Lines about locating elements on screens
§
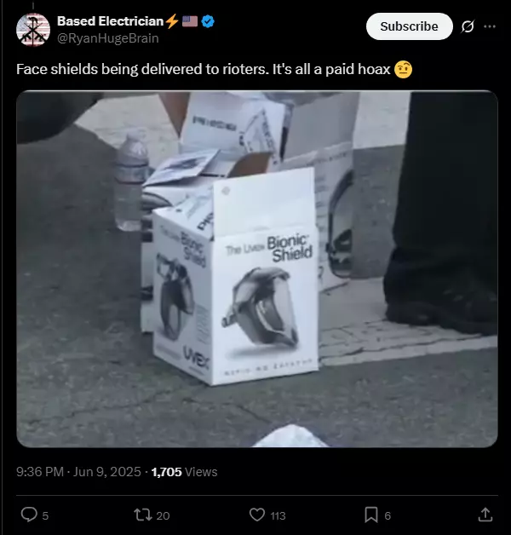Click the 5 replies count
Screen dimensions: 511x535
45,515
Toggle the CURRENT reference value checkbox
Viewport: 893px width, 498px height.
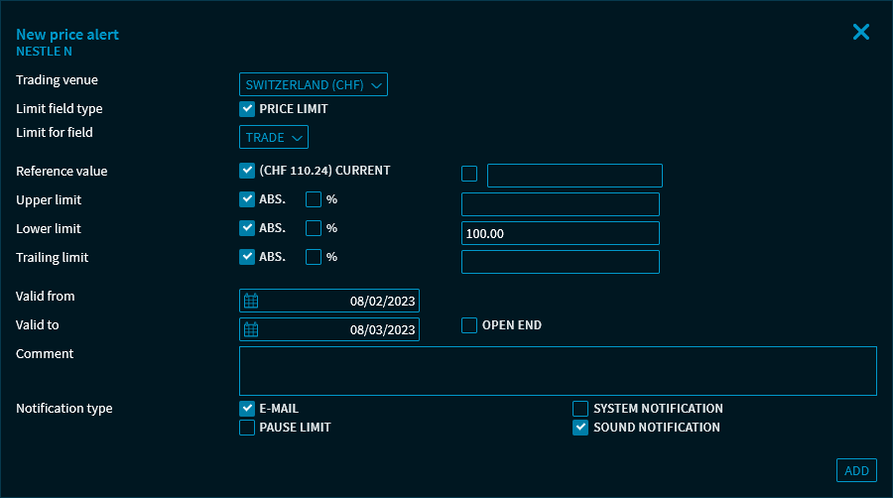coord(247,171)
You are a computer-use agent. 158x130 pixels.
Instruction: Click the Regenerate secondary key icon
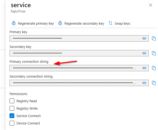point(60,23)
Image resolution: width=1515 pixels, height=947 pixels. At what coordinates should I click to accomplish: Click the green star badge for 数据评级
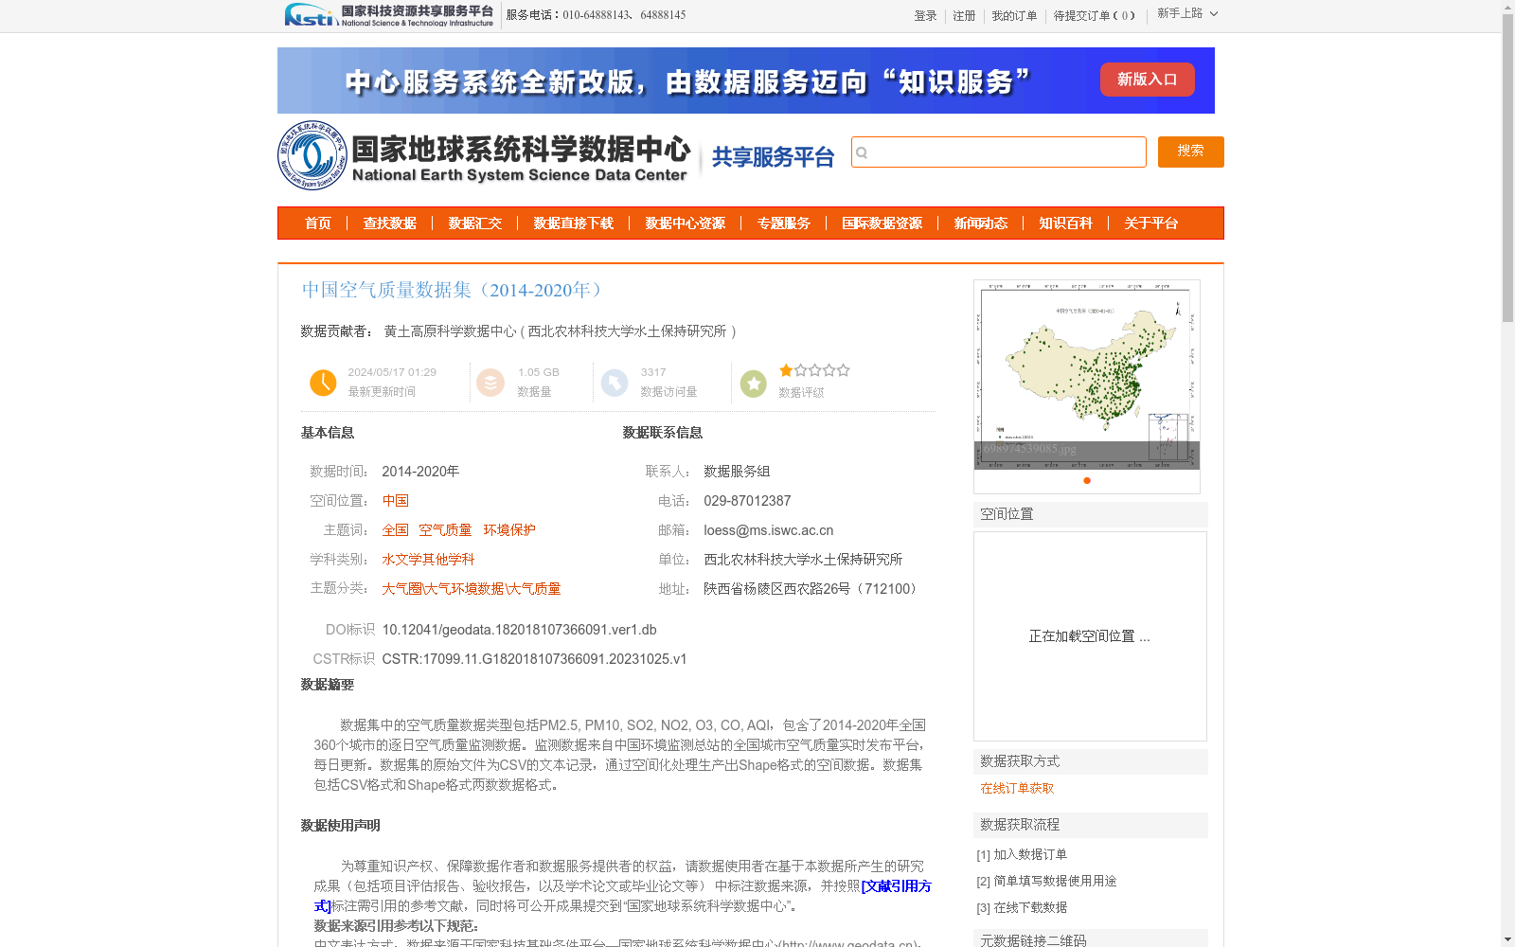[753, 383]
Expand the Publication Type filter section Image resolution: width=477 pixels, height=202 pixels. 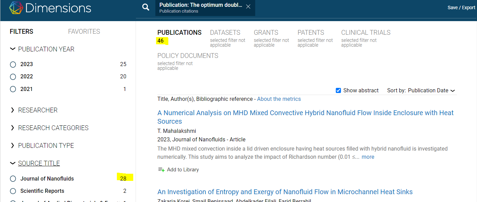(x=13, y=146)
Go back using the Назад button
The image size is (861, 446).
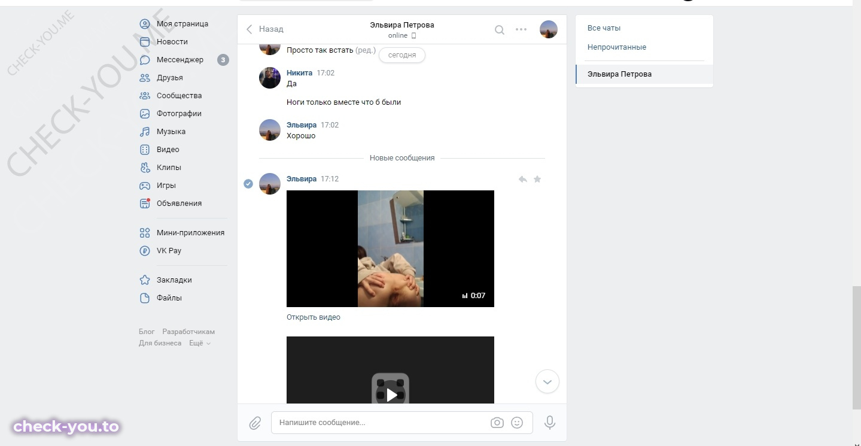[x=264, y=29]
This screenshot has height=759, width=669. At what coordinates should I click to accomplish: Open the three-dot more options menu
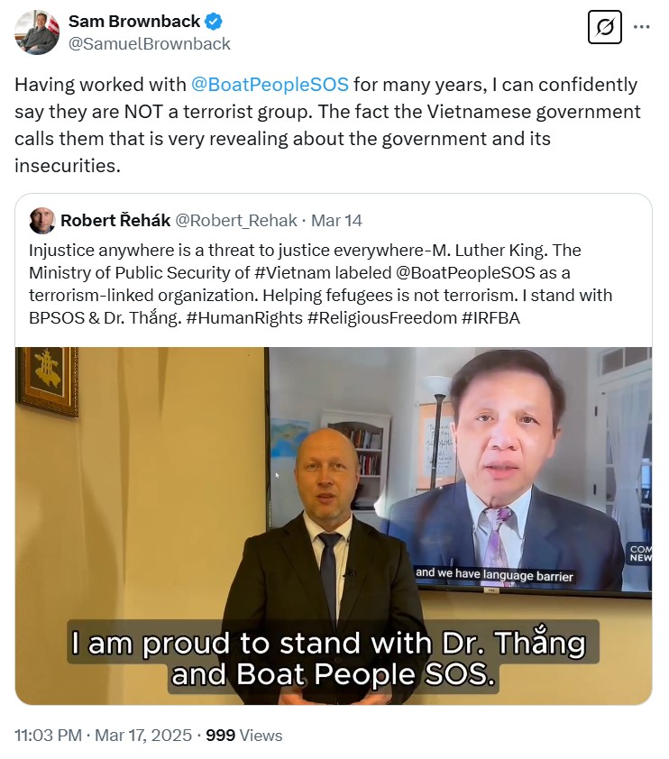coord(641,27)
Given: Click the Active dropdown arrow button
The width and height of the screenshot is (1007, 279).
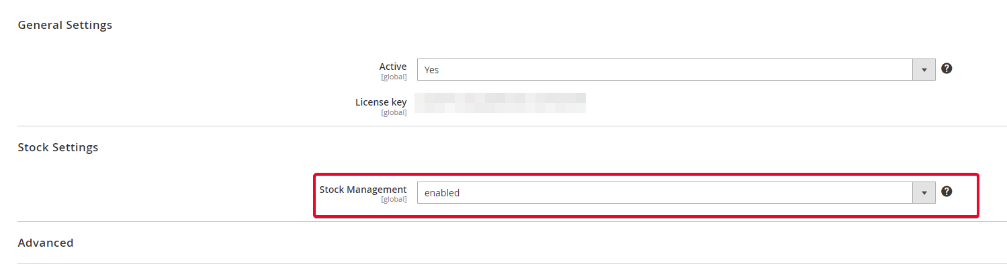Looking at the screenshot, I should pos(924,69).
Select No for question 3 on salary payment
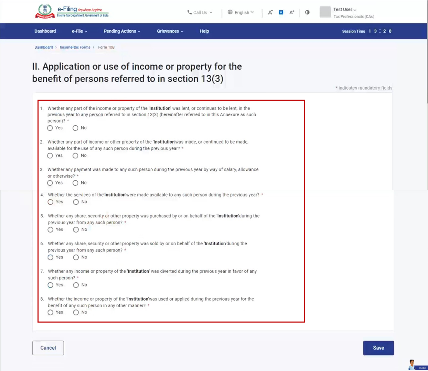Viewport: 428px width, 371px height. click(x=75, y=183)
§
* [AIM OF THE EXERCISE]: Please change "dropdown" to "drop-down" in the lines running from the one containing "This screenshot has" through the last line, and give back only those lines, with everything else unchanged. Leave the pictures out of your answer.

* [RESPONSE]:
This screenshot has height=759, width=669. At what coordinates should I click to accomplish: Open the three-dot more options menu
coord(641,27)
Given: Click the Active drop-down arrow button
The width and height of the screenshot is (1007, 279).
Looking at the screenshot, I should pos(924,69).
Select No for question 3 on salary payment
Viewport: 428px width, 371px height. click(x=75, y=183)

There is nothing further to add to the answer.